> **Task brief**
Repeat, word for word, the entries between the line holding "Página principal (107, 197)" and the line holding "LHR-C23PA-PMS-603 – Sensor", inclusive.

• • • • •

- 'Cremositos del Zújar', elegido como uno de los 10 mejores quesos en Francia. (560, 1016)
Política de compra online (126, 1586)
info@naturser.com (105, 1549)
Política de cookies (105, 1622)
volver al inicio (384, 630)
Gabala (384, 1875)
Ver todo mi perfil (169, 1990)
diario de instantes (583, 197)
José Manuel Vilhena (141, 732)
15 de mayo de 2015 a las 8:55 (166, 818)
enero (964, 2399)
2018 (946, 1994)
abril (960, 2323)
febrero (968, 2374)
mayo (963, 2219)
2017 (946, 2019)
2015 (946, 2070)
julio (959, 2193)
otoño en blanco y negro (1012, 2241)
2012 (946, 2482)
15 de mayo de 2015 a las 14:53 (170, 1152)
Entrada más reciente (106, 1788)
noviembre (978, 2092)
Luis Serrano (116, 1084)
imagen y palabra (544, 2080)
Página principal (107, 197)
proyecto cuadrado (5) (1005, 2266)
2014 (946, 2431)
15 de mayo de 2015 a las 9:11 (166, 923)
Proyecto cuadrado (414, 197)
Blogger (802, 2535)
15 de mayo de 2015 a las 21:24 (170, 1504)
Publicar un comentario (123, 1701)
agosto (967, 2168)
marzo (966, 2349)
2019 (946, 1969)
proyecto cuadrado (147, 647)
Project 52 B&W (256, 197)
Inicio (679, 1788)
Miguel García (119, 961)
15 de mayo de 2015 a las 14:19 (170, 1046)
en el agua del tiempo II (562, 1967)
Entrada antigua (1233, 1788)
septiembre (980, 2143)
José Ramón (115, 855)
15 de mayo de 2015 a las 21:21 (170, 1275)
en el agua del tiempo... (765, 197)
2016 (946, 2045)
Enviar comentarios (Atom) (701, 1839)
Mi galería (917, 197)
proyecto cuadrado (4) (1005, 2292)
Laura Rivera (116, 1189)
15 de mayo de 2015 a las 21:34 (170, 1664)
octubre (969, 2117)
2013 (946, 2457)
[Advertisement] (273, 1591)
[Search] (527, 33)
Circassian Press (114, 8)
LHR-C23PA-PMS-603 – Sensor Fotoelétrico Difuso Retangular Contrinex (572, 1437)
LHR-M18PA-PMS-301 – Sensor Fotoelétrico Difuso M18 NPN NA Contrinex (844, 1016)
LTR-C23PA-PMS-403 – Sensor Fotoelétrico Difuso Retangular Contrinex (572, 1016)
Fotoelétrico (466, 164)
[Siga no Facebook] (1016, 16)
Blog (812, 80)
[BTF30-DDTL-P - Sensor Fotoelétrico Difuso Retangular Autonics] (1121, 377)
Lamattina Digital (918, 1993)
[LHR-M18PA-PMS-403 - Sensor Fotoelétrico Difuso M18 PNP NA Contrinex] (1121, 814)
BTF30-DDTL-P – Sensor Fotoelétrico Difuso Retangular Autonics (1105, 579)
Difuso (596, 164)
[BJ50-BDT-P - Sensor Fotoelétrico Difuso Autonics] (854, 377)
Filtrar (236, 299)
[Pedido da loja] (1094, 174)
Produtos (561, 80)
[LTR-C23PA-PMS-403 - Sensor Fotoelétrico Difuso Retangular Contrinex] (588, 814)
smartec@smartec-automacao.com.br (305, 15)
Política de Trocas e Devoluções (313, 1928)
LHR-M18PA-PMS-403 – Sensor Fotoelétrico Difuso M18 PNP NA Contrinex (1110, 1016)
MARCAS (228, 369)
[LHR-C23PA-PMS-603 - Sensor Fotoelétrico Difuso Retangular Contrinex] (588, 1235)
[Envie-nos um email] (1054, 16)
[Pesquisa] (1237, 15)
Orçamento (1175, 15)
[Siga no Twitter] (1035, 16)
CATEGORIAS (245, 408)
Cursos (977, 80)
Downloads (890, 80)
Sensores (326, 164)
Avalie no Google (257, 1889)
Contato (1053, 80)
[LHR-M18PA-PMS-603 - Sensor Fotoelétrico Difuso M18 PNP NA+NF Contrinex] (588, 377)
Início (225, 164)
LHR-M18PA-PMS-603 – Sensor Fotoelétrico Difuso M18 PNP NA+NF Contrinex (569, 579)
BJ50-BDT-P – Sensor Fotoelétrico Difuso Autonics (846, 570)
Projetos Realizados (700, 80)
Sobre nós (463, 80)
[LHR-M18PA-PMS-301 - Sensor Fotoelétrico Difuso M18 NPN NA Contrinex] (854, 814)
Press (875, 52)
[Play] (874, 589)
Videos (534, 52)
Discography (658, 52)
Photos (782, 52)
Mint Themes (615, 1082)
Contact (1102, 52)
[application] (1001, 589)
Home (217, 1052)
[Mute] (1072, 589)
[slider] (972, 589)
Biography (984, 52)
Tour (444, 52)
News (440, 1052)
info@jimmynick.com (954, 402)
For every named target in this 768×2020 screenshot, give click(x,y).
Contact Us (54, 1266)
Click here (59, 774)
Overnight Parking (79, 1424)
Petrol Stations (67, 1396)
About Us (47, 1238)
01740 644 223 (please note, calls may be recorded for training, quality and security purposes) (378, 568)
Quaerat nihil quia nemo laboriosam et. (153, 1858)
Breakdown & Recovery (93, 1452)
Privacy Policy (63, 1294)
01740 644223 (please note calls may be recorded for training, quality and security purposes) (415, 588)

• • • • •

> **Full solution**
Página principal (107, 197)
proyecto cuadrado (5) (1005, 2266)
2014 (946, 2431)
15 de mayo de 2015 a las 9:11 (166, 923)
Proyecto cuadrado (414, 197)
Blogger (802, 2535)
15 de mayo de 2015 a las 21:24 (170, 1504)
Publicar un comentario (123, 1701)
agosto (967, 2168)
marzo (966, 2349)
2019 (946, 1969)
proyecto cuadrado (147, 647)
Project 52 B&W (256, 197)
Inicio (679, 1788)
Miguel García (119, 961)
15 de mayo de 2015 a las 14:19 (170, 1046)
en el agua del tiempo II (562, 1967)
Entrada antigua (1233, 1788)
septiembre (980, 2143)
José Ramón (115, 855)
15 de mayo de 2015 a las 21:21 (170, 1275)
en el agua del tiempo... (765, 197)
2016 (946, 2045)
Enviar comentarios (Atom) (701, 1839)
Mi galería (917, 197)
proyecto cuadrado (4) (1005, 2292)
Laura Rivera (116, 1189)
15 de mayo de 2015 a las 21:34 (170, 1664)
octubre (969, 2117)
2013 (946, 2457)
[Advertisement] (273, 1591)
[Search] (527, 33)
Circassian Press (114, 8)
LHR-C23PA-PMS-603 – Sensor Fotoelétrico Difuso Retangular Contrinex (572, 1437)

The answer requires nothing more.